I had some issues with my iron he wouldn't say anemic just too low for his liking and was put on iron pills and it made me feel a bit better after that then he dropped the dose so now i am wondering if thats why i have felt crappy the last little while. I go in on friday and get my blood test results back so i guess i'll see then. I will also get my date tomorrow for when he will induce or c section if the babies don't cooperate. i have to wait 4 weeks for my next scan but with A turning again i am hoping he bumps that up too. 6 weeks seems so long between scan especially since i have gotten used to having them every 2 weeks the last while.

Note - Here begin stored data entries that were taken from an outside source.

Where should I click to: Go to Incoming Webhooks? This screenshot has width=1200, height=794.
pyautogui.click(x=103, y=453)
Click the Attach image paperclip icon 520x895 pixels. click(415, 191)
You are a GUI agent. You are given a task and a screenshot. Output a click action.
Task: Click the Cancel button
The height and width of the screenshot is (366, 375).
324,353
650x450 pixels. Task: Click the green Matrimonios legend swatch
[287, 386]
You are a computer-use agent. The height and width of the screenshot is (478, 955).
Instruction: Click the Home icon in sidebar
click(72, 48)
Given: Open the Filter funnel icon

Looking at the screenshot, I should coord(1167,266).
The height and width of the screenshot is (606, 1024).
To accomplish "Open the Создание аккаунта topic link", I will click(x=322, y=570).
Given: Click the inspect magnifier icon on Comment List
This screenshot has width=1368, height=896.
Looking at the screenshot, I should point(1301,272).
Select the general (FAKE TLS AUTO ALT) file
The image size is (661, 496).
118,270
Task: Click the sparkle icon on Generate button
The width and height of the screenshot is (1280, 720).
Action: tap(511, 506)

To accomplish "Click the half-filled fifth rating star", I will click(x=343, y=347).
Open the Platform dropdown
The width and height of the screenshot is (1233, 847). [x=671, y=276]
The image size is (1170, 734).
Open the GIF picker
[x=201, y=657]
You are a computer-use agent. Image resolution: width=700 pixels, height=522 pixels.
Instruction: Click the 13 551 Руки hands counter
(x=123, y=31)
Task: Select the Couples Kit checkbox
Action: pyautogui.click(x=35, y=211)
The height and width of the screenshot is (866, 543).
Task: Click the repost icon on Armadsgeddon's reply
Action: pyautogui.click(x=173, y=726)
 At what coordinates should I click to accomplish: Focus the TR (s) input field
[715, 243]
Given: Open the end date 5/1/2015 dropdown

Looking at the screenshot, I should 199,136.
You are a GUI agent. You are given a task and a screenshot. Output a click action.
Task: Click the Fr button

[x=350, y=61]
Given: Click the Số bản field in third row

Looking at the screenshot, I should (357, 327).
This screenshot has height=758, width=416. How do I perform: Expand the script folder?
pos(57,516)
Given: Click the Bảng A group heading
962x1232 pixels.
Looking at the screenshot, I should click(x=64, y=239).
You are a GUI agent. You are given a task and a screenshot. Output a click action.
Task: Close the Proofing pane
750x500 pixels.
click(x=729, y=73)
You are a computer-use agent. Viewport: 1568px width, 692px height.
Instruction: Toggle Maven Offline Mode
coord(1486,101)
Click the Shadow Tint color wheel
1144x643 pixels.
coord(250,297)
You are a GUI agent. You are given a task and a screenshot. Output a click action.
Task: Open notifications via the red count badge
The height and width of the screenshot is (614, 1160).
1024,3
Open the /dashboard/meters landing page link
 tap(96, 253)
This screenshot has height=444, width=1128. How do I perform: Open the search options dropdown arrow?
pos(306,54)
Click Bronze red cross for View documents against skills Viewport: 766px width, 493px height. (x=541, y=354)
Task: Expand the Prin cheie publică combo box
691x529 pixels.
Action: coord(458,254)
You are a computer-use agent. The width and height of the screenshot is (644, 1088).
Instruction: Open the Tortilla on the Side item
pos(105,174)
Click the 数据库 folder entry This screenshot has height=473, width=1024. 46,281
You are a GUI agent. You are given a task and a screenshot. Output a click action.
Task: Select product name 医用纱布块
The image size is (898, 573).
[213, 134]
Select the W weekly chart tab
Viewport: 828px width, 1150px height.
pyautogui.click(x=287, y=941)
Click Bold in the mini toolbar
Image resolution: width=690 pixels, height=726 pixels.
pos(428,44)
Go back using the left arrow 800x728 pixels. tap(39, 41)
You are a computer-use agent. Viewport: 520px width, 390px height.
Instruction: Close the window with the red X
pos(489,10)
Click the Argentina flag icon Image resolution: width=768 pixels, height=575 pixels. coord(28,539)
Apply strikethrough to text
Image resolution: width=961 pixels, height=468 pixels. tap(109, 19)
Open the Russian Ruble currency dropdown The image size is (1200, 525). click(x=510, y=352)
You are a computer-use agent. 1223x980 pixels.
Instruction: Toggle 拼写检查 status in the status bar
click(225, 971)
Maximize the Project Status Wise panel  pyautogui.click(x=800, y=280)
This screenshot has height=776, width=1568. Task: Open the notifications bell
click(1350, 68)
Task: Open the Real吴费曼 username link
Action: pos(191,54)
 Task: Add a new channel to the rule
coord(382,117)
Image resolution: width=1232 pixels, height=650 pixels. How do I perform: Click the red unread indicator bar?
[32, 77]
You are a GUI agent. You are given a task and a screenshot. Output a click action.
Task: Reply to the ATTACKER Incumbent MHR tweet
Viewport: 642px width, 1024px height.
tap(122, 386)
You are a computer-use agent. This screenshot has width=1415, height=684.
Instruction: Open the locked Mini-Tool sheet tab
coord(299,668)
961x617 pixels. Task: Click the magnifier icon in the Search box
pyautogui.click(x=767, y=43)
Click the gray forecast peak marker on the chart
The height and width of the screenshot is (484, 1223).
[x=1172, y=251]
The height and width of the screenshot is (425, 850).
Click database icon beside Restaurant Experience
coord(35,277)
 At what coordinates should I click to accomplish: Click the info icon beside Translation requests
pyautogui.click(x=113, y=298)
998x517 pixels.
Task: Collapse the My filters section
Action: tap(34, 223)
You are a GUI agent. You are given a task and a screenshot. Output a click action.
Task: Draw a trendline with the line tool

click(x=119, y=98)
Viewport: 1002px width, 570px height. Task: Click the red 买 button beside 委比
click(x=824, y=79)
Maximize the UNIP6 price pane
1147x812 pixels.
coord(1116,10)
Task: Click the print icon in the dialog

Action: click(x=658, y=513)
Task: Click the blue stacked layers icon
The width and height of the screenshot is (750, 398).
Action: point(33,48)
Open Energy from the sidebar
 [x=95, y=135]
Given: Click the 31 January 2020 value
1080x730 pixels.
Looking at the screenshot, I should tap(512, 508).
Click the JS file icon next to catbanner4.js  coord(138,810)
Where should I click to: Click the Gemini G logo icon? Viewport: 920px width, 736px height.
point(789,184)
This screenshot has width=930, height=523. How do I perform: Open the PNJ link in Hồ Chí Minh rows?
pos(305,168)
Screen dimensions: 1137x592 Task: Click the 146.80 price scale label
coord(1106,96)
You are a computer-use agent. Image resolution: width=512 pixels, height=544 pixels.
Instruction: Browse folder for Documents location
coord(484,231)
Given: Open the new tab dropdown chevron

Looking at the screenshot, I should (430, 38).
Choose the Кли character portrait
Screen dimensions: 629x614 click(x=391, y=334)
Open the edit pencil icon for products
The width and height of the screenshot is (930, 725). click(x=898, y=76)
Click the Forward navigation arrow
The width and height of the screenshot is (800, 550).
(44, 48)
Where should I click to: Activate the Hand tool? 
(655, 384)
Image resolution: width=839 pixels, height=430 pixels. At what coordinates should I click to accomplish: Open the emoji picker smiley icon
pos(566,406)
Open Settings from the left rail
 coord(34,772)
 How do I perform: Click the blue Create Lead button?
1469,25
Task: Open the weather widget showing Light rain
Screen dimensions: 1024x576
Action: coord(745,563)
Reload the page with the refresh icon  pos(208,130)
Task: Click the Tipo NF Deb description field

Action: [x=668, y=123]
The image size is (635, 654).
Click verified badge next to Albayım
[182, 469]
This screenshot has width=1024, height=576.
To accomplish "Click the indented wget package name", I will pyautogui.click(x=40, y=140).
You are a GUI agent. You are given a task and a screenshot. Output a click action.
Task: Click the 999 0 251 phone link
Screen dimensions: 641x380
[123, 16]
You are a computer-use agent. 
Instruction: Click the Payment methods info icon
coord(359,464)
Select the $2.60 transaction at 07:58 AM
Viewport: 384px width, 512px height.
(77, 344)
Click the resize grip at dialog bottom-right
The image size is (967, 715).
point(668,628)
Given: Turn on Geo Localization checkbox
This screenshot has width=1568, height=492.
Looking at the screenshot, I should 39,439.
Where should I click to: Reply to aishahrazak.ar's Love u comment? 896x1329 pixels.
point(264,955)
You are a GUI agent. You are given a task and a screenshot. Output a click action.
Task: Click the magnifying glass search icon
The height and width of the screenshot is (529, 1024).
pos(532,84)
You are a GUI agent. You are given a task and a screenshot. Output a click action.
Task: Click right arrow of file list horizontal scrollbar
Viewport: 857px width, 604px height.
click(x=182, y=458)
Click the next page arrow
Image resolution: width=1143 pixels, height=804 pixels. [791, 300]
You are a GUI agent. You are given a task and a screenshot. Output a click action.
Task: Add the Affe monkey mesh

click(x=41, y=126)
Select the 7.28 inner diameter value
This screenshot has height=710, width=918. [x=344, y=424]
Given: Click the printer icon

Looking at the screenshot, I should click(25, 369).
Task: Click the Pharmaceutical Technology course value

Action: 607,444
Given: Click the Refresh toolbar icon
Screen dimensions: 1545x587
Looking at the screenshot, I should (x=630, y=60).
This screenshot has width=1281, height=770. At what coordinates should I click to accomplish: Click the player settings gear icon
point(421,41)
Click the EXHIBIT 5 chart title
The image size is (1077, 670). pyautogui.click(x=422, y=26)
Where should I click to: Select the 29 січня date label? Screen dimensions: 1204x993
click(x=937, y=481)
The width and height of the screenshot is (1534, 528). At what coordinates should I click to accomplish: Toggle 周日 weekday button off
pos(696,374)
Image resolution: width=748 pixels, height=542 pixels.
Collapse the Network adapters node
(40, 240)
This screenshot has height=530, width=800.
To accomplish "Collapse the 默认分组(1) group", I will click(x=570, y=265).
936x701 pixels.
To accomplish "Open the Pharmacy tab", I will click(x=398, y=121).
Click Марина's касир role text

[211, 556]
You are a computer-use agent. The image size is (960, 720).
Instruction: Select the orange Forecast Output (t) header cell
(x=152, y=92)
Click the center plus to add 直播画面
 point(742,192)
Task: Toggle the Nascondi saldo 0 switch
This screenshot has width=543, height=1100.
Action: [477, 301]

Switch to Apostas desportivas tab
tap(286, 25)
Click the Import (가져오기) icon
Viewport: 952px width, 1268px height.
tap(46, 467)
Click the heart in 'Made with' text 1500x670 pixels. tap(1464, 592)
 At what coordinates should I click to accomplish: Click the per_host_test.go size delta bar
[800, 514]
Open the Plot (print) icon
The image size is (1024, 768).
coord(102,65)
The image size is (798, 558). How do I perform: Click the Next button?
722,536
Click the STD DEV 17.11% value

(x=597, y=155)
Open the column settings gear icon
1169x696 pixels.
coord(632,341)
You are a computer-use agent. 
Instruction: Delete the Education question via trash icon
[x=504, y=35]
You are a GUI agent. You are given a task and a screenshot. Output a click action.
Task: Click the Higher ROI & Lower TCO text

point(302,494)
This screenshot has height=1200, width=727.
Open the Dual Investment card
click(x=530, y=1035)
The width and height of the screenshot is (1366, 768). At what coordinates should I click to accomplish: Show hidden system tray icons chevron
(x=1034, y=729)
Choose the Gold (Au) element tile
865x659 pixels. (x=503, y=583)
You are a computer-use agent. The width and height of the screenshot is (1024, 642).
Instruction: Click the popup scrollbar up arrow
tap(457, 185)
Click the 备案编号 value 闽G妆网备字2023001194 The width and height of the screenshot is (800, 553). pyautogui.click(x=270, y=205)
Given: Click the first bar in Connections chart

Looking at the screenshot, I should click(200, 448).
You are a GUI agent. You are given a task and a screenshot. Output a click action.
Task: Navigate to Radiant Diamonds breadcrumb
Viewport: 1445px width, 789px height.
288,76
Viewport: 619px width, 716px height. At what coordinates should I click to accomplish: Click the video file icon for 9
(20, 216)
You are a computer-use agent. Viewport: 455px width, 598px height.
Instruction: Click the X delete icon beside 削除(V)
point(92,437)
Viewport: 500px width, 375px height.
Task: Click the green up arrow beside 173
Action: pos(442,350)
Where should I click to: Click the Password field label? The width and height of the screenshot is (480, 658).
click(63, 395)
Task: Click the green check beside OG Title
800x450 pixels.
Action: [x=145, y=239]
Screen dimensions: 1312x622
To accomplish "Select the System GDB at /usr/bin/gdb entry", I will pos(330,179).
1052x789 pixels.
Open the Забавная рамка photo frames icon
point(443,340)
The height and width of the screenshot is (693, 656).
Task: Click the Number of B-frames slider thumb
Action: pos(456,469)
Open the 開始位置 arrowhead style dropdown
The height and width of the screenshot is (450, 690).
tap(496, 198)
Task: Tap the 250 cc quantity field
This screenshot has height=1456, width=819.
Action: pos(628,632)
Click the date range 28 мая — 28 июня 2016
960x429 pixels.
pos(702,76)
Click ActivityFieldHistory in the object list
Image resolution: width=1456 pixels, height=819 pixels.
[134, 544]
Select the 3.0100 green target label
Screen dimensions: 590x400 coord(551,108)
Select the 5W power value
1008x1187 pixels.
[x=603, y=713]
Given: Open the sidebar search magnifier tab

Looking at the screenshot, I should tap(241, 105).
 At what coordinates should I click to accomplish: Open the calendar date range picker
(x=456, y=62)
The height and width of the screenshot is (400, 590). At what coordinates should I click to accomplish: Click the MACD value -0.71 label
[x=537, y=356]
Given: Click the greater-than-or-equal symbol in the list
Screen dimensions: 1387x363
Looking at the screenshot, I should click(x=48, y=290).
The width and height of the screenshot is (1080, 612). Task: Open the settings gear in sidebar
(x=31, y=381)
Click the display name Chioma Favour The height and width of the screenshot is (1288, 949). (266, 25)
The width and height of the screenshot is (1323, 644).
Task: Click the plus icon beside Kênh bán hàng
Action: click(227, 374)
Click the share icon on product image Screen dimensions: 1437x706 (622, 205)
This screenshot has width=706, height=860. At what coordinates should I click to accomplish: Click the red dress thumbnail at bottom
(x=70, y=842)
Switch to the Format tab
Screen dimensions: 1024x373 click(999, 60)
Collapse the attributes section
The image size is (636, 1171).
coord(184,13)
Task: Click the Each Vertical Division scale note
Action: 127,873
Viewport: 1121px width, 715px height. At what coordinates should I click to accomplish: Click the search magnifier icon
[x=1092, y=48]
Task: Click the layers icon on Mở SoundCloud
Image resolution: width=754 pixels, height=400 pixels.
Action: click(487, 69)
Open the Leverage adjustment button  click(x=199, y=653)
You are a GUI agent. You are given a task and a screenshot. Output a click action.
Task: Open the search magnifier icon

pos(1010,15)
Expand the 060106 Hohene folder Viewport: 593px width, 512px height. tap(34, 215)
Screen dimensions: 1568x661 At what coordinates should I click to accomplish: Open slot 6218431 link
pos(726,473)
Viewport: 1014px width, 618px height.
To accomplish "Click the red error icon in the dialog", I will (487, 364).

I think the place that did the booking messed up cause they booked one for 34 weeks and one for 39 weeks but the doc said he wouldn't let me go past 38 weeks.

Glad you got a good nights sleep i bet that helps alot.

I know what you mean about the people saying they would love to have twins not realizing what that actually means. since my other kids started school i have heard that a lot from other parents this week. I am very honest telling them i used to be one of those one who loved being pregnant with my single babies but i so can't wait for this one to be over already. lol


----------



## mommy2010

lol i have that fee;ing these are gonna stay like this lol xx

well i had issue and they put me on pregnacare but apparantly its not enough so thats why there testing for anemia well not to sure if thyl give me a date but ill push them for one as i really would like to know lol

is it cruel that i dont want to go past 35 weeks i really feel like my health is deteriating reguarding the chestpains and breathing if only they knew what was causing them . i think its cause the babys are big and pushing all my organs up but surley thy cnt let thm get massive so i cant breeth at all ;( 

oh yes sleep defantly helps alott athough i still had a nap today lol babys are moving like god knows what to day can feel the breech babys feet kicking down below . im sure s/he trying to kick thr way out lol 

haha alot of people havnt said tht to me recently probly the amount of moaning i do to them lol . it is hard lol.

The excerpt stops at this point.